Comprendre ces aspects est également très important pour l’Ukraine dans le contexte de son évolution vers l’adaptation de MiCA à la législation nationale. D’une part, la voie de l’intégration européenne implique le rapprochement des règles et réglementations nationales des normes européennes. D’un autre côté, les restrictions, le contrôle numérique et la promotion des CBDC contredisent les principes de liberté financière et les intérêts de la majorité de la population. De plus, l’Ukraine est l’un des leaders mondiaux dans l’utilisation du Bitcoin, et pour maintenir sa compétitivité mondiale, il est nécessaire de conserver ce statut.
ET APRÈS
Les tendances mondiales en matière d’utilisation du Bitcoin semblent être très similaires à la propagation d’Internet. L'utilisation actuelle des actifs numériques correspond à la diffusion d'Internet à partir de 1998. Tout le monde sait déjà qu'au cours des années suivantes, il est devenu si populaire qu'il a atteint la grande majorité de la population mondiale. Ainsi, nous pourrions bientôt voir la même situation en ce qui concerne le bitcoin, et le nombre d’utilisateurs d’actifs numériques pourrait atteindre 1 milliard dans quelques années.

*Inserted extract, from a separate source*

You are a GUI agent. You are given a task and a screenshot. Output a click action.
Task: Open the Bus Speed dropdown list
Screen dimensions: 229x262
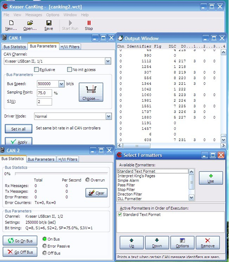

Malheureusement, en l'absence de réformes systémiques et de changements dans les priorités réglementaires, le retard de l'Europe ne fera que s'accentuer. Cela s’applique à la fois à l’utilisation du Bitcoin et à d’autres éléments de l’écosystème Bitcoin (par exemple, le minage, où les mythes sur l’impact environnemental du minage de pièces sont utilisés pour imposer de nouvelles taxes et restrictions). C’est pour ces raisons que les pays du Sud, le Moyen-Orient (en particulier Dubaï) et l’Asie du Sud-Est (en particulier Singapour et Hong Kong) deviennent des régions nettement plus attractives pour l’industrie.